Using the trade ratio method, Ariyo and Raheem (1991), Torre and Kelly (1992), Langhammer and Hiemenz (1991), de Melo, Montenegero, and Panagariya (1992), and Foroutan (1992), among others, conclude that the regional efforts have not significantly affected intraregional trade flows. Trade flows are variously defined to include exports, imports, or the summation of exports and imports. Notwithstanding the definition adopted by various researchers, the main finding is that the share of intraregional trade flows of the member states of ECOWAS in total trade is small (in all cases below 10 percent) and at best stagnant. In Table 4, we report intra-ECOWAS trade. From a level of 4.2 percent in 1975, intra-ECOWAS trade as a proportion of ECOWAS exports first declined and then increased steadily, peaking in 1988–89. This increase in intragroup trade is attributed by Foroutan (1992) to the decline in oil prices during the period 1980–90, causing Nigerian and ECOWAS dollar exports to the world to decline by 47 and 35 percent, respectively. It should be noted that the period of the increase also coincides with the adoption of structural adjustment programs by West African countries. It is possible that, given the nonimplementation of the trade liberalization component of ECOWAS before 1990, what occurred was a regionalization of trade and not the regionalism that ECOWAS attempted to promote. Whatever the interpretation, Table 4 shows that the level of trade among ECOWAS is low.
Share of Intra-ECOWAS Exports
Share of Intra-ECOWAS Exports
Year | Percentage |
---|---|
1970 | 3.0 |
1975 | 4.2 |
1980 | 3.5 |
1985 | 5.3 |
1986 | 6.7 |
1987 | 6.4 |
1988 | 7.8 |
1989 | 7.8 |
1990 | 6.0 |
Share of Intra-ECOWAS Exports
Year | Percentage |
---|---|
1970 | 3.0 |
1975 | 4.2 |
1980 | 3.5 |
1985 | 5.3 |
1986 | 6.7 |
1987 | 6.4 |
1988 | 7.8 |
1989 | 7.8 |
1990 | 6.0 |
A number of studies using gravity models try to estimate the effect of ECOWAS on intra-ECOWAS trade. Foroutan and Prichett (1993) focus primarily on intra-sub-Saharan-African trade. Using trade ratios (measured as share of intra-sub-Saharan exports of sub-Saharan Africa to total exports of the region) the study indicates that intra-sub-Saharan trade flows are small. A gravity model was used to compare actual trade with what a gravity model would predict. The result of the analysis shows that the gravity model predicts very well the low level of intra-sub-Saharan trade. In other words, given the determinants of trade flows, intra-sub-Saharan trade is not low because of factors that work differentially against such trade; rather, it is naturally low. The study concludes that “increasing intra-SSA trade is not just a matter of removing discriminatory distortions or biases in infrastructure. It requires positive action such as providing differential incentives to intraregional trade.”
The estimate of the dummy variable for ECOWAS, which was included in the gravity model, was neither significant nor consistent, as it was positive and negative in import and export equations, respectively. It implies that ECOWAS has not significantly affected intra-ECOWAS trade.

□ □ □ □ □

- Directions for this task
Can you carry the passage on ECOWAS and intraregional trade forward from its final sentence? The listing comes from a separate, unrelated source.

- Data shown

□ □ □ □ □

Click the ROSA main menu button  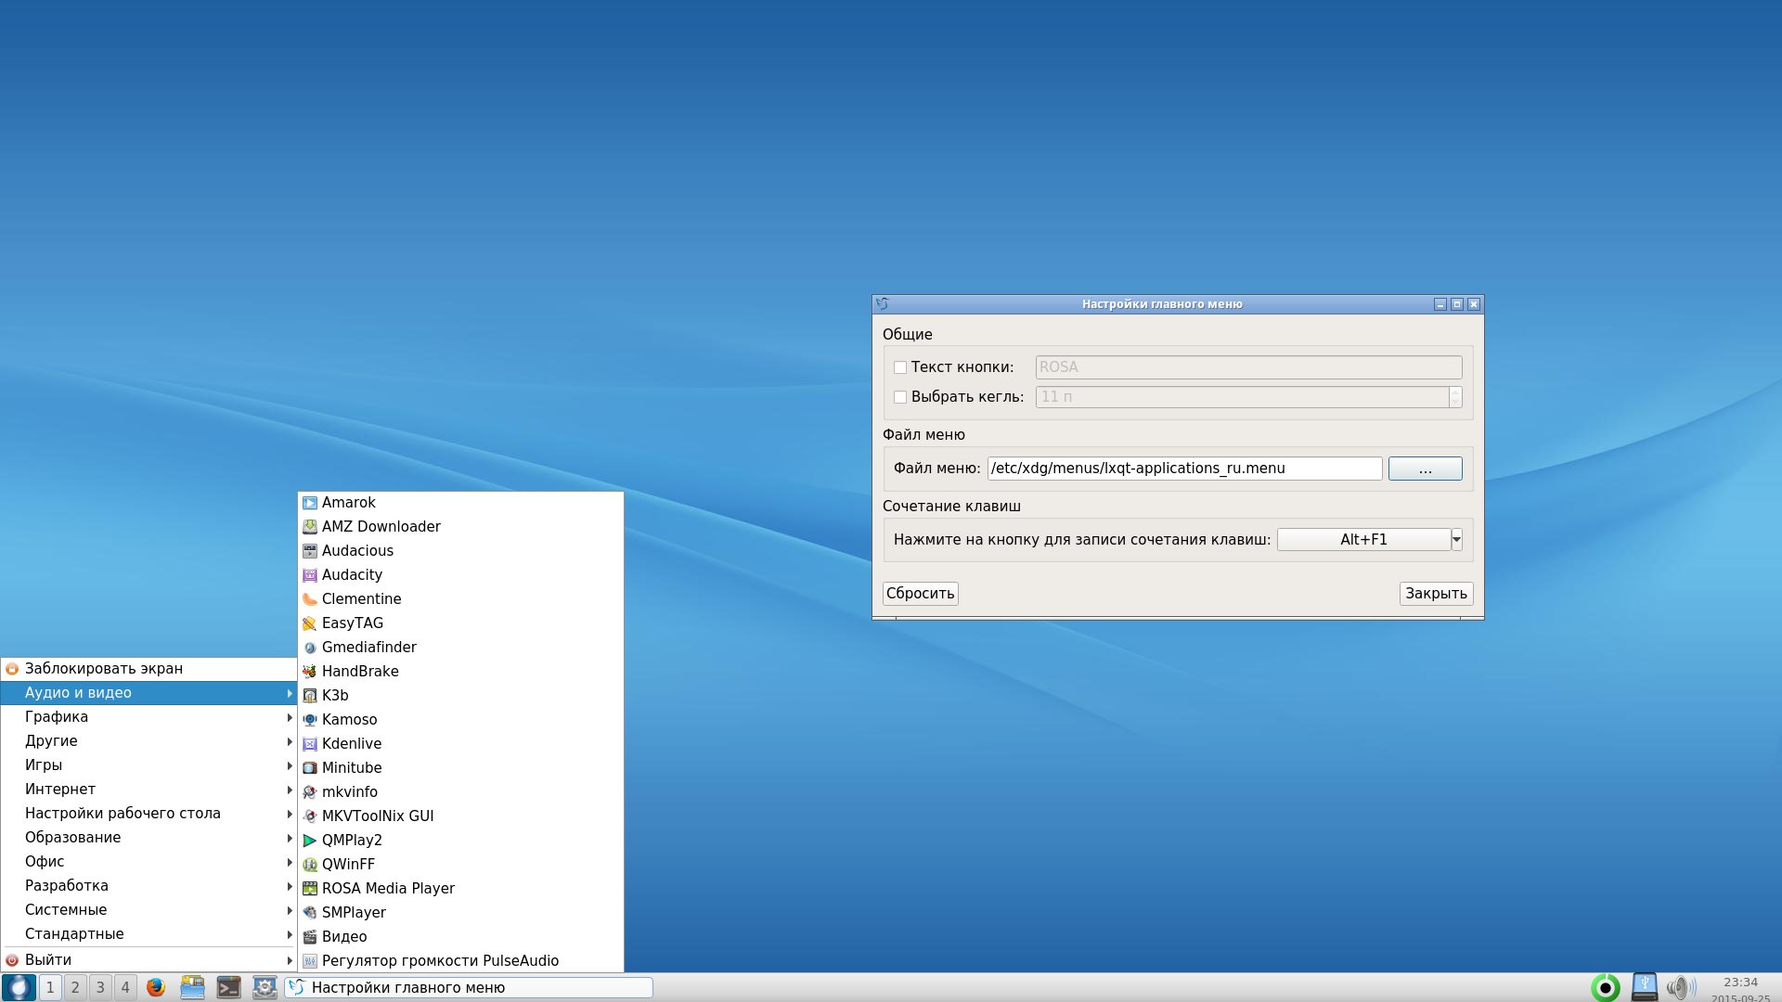(19, 987)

□ □ □ □ □

- Task answer
Ogunkola (1994), unlike Foroutan and Pritchett (1993), focused on the regional integration efforts in West Africa, with emphasis on ECOWAS. Similar to Foroutan and Prichett (1993), he used the gravity model to explain the impact of ECOWAS and to measure trade potential in the subregion. Two periods were used: average trade flows for 1970–72, the pre-integration period, and average trade flows for 1978–80, the post-integration period. Comparing the estimates of the dummy for ECOWAS in the two periods, the study concludes that the effect of ECOWAS on intra-ECOWAS trade must have been very small.
Issues and Constraints
In the preceding section, we have demonstrated that most of the ECOWAS protocols were not implemented. Second, in spite of the long-run potential for increased intraregional trade, the existence of ECOWAS did not seem to have increased intraregional trade. This failure could be attributed to a number of factors. In this section, we examine some of these constraints.
Domestic Economic Policies
One of the major factors responsible for both the nonimplementation of the treaty and protocols and ineffectiveness of ECOWAS in increasing intraregional trade was the continuation of the initial domestic policy framework.
As indicated above, all the member states of ECOWAS at the time of signing the treaty were pursuing state-led import-substitution industrialization strategies and continued to do so even after signing. Promoting the ideals of ECOWAS required increasing exports, especially of the nontraditional type, and lowering tariffs. The domestic policy strategy adopted required higher tariffs and discouraged exports. Thus the domestic policy stance of most governments was at variance with the conditions required for the success of ECOWAS.
The initial structure of exports and imports dictated that to increase intraregional trade, manufactured exports had to increase. It is possible that the initial experience with import-substitution industrialization could have provided a basis for the takeoff into exporting through learning-by-doing effects or exports of Linder-type products. This, however, required a change in strategy and domestic policy framework. This change did not occur for reasons discussed above. This hampered the realization of the intent of the ECOWAS treaty and protocols in several ways.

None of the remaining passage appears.